The Shanghai Transportation Bureau also asked four unnamed shared electric bike companies to immediately stop vehicle placement, as a number of shared electric bike and scooter start-ups emerged this year to join crowded city streets, according to Chinese state media reports.
As of February, there are over 30 bike sharing companies operating in Shanghai, having placed over 450,000 bikes in the city. These are over 4.5 million users of shared bikes and vehicles in the city, the highest in China, according to the reports.
Nearly half a billion U.S. dollars have been invested into dozens of Chinese bike sharing companies, with most of the money injected in two market leaders, Shanghai-based Mobike and Beijing-based ofo.
Others including Hellobike, Qibei Tech, Ubike, Youon Bike and Yiming Bike have also raised venture funding. All of these companies have plans to enter hundreds of cities in China and place millions of bikes on city streets.

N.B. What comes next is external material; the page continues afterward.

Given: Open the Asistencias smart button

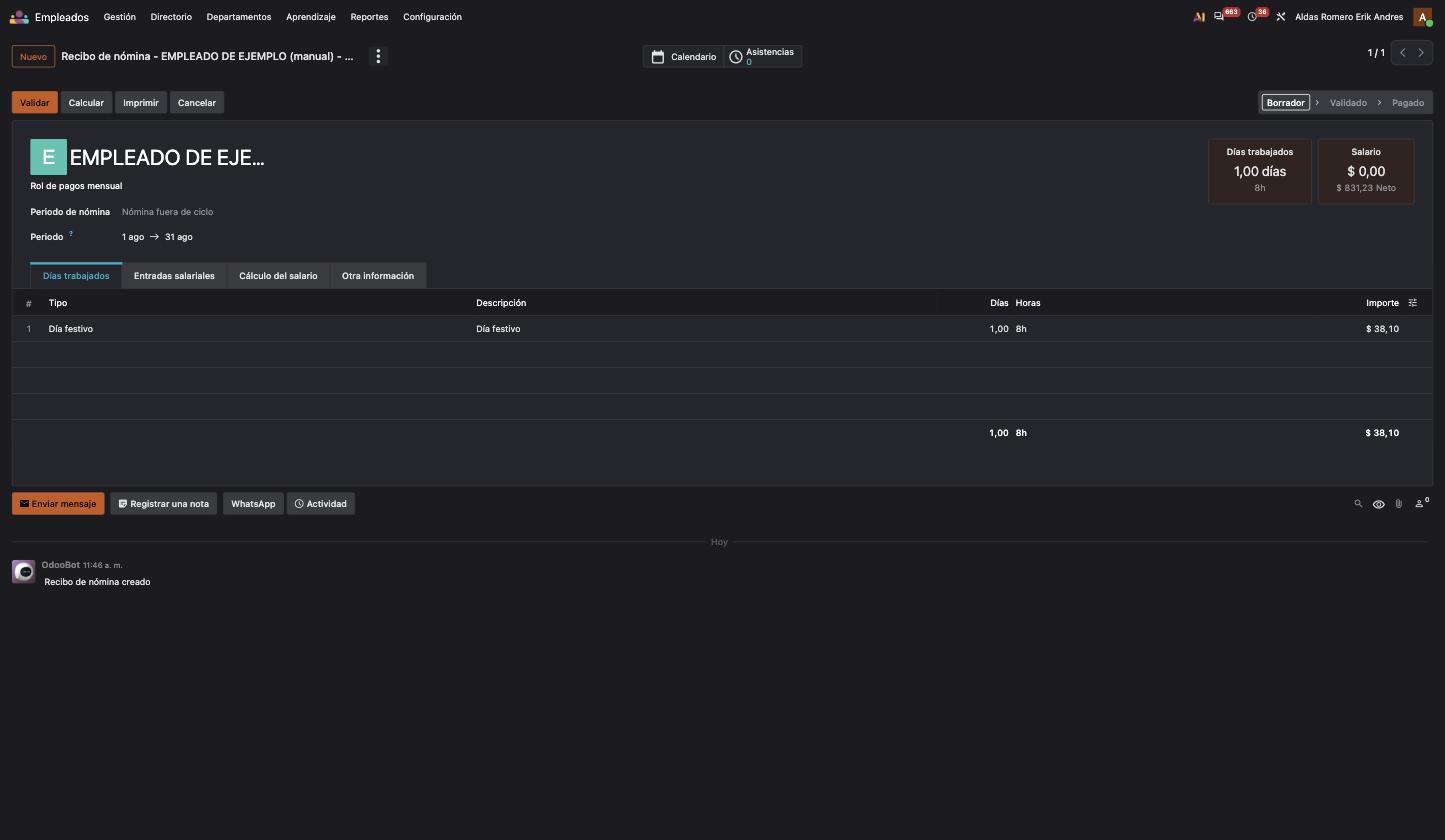Looking at the screenshot, I should (x=763, y=56).
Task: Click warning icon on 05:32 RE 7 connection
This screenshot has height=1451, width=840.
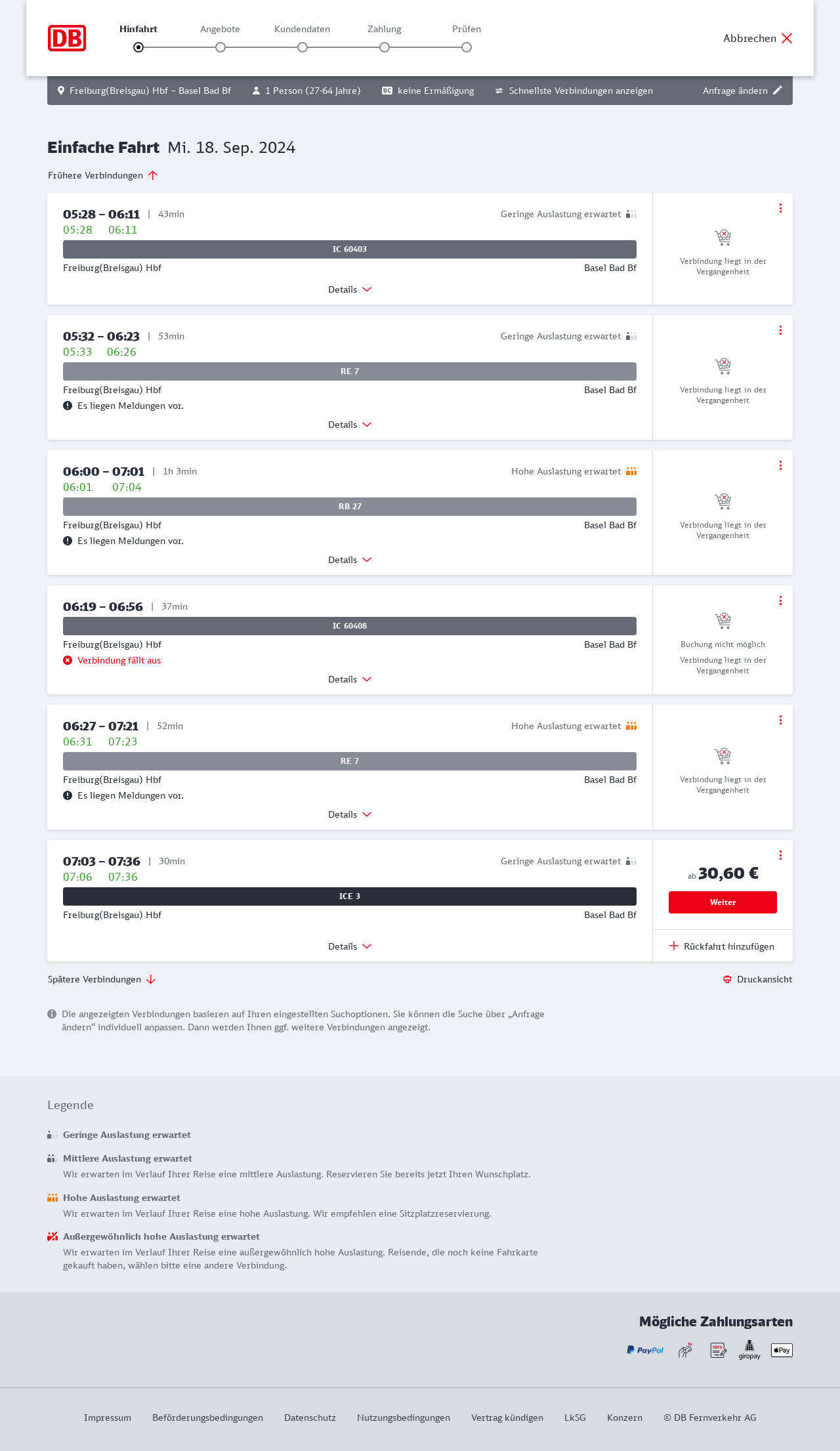Action: 68,406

In China’s big cities such as Beijing, Shanghai and Shenzhen, overflows of shared bikes are frequently seen and bikes are often left unused.
Shanghai is considering to strengthen oversight and regulation of the bike sharing sector, including potentially implementing real name registration systems, setting up fixed shared bike parking areas, and managing the number of bike placements in the city.
A national bike sharing standard is also currently being drafted by industry associations. A Mobke representative told Chinese media that it advocates bike sharing companies to meet certain entry criteria, such as having GPS positioning capacity and decade operational and repair capabilities.